Standard commercial real estate agreements are tempting. This boilerplate contract may come with at a lower initial price point, but the long-term consequences of a fill in the blank document can be very costly.

These forms generally have blanks that allow the user to fill in the parties’ names and specific information about the deal. Although they allow for some level of personalization, the information added to the prepopulated contract may not be enough to specifically safeguard your business interests.

Ideally, a commercial real estate agreement is crafted to reflect your specific transaction. However, three specific areas to review include:

  • Use. Commercial real estate transactions represent a broad market. These transactions can include everything from a large retail store to a small family restaurant. The contract should be tailored to reflect the property’s specific use.
  • Remedies. It is important to include a provision addressing the remedies available in the event of a conflict.

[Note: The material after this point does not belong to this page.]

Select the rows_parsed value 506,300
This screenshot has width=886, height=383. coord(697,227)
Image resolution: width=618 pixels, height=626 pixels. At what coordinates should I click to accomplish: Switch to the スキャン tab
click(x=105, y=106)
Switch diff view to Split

Will certain contract breaches require specific performance on the part of the violating party? If not, what other options are available?
  • Warranties. Review the promises outlined within the agreement. A recent publication in the Daily Business Review delves into this issue with the common example of a tenant occupied transaction. In this example, it is important the contract include a warranty that the seller has not received rent payments. Without this representation, you may not receive all anticipated income.

It is important to address these questions before signing the contract to help mitigate the risk of a surprise in the future. An attorney experienced in crafting commercial real estate agreements can review and revise a proposed agreement with your business interests in mind.